» What is being asked
Could you pull out, word for word, the lines of the items below, starting at the line that has "Screen dimensions: 603x359" and stopping after the last of the items, with the pictures left out?

» Input for this task
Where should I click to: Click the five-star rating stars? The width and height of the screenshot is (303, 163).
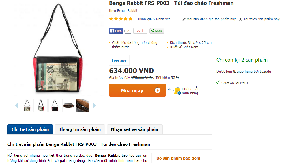(121, 19)
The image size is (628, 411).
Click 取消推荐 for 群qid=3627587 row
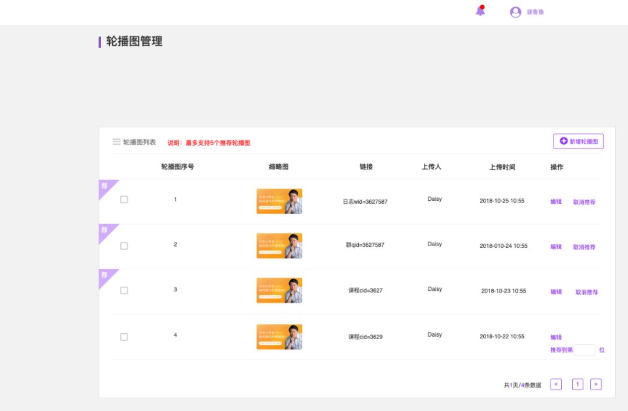point(584,247)
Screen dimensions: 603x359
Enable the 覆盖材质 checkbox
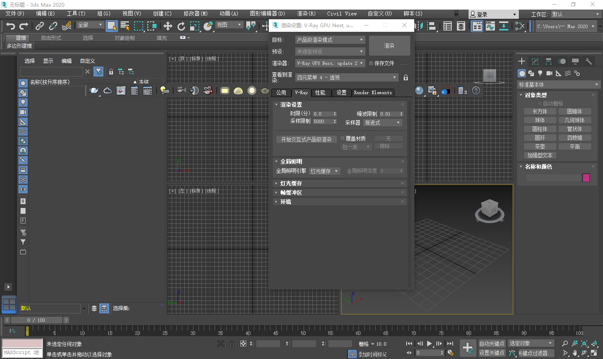(342, 138)
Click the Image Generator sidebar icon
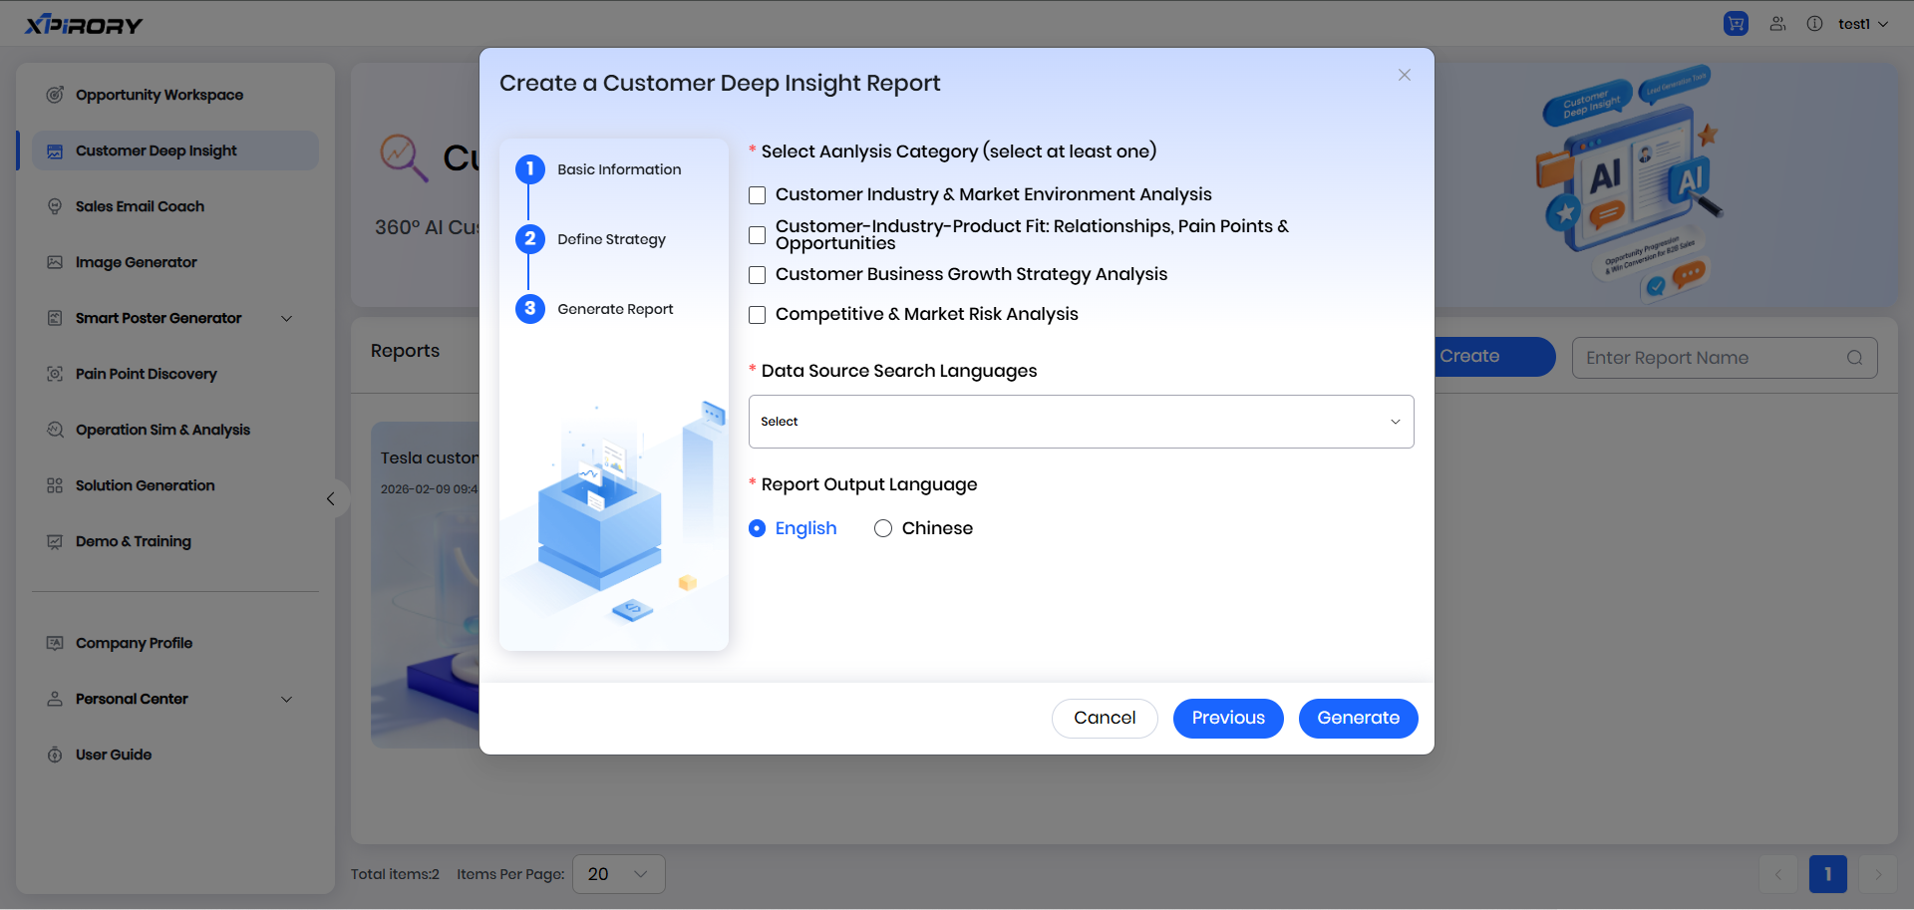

» Correct result
Screen dimensions: 603x359
Enable the 覆盖材质 checkbox
(342, 138)
Click the Image Generator sidebar icon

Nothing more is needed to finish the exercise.